Yes, it could be a case study, but that’s a bit obvious, isn’t it? They’re expecting that kind of story in that format. Try something more educational, more memorable.
We do web design and we have strong feelings about how that work should be done. We put a lot of our best advice into an article about B2B service pages. I couldn’t care less if it ranks or gets shared. Pageviews are irrelevant to me in this case.
Why? Because for bottom-of-funnel content, it’s about who, not how many. When the right person reads this article, they toss all of the other proposals and get out their signing pen.
Michele Linn, head of strategy, Mantis Research
My advice for 2021 is to shift your thinking from publish and promote to conversations and collaboration. Move past your direct teammates and schedule one-on-one conversations with new-to-you people in your industry to share ideas. Aerate ideas on LinkedIn by sharing your opinion and asking for feedback. Work on projects with other companies to bring in new ideas and help you extend the reach once something is published. I think this is needed now more than ever as so many of us are working independently from home—and your marketing will be stronger as a result.
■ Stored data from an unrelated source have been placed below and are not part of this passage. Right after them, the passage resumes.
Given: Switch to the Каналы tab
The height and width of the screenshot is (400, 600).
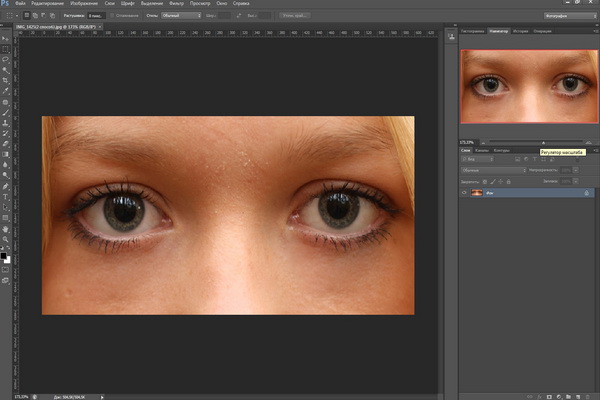Looking at the screenshot, I should point(482,151).
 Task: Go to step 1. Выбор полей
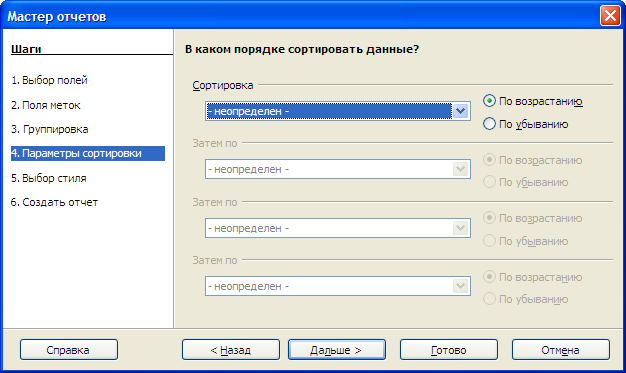[x=49, y=80]
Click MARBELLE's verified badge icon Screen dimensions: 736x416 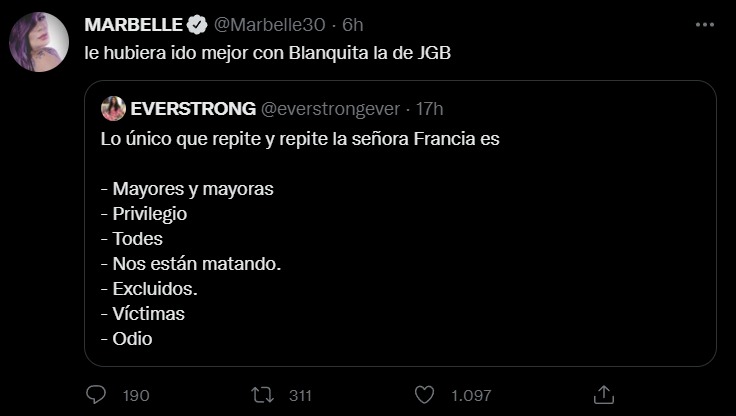point(197,25)
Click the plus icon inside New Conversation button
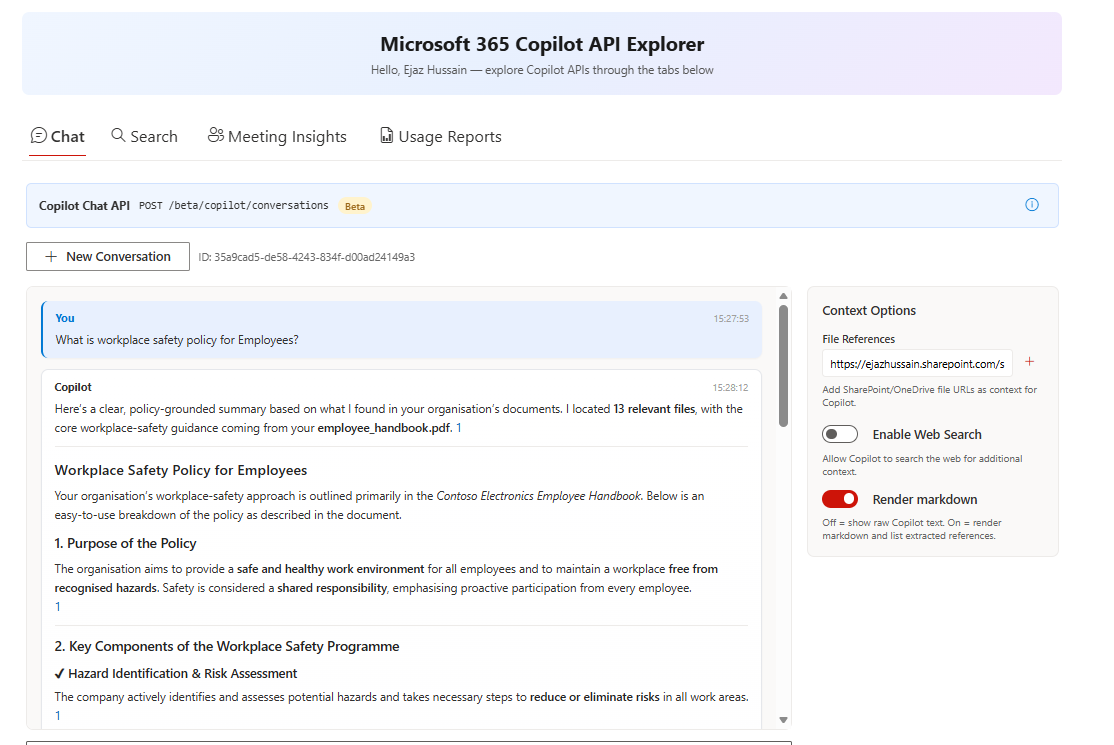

Sabrina Browne, account director, corporate, BCW Global
10. Heading into 2021, all brands must begin to invest in their purpose to move the communities where they operate forward. The time has passed for brands to release statements that yield no follow up and produce no measurable impact. We saw several brands participate in racial and social justice movements this year, and consumers will continue to hold them accountable in 2021. Beyond posting a black square on Instagram to show solidarity, brands should be investing in minority talent, establishing scalable partnerships, and diversifying their stakeholder ecosystem. 2020 was the year many brands joined the conversation and investing in purpose will be required for them to survive in today’s landscape.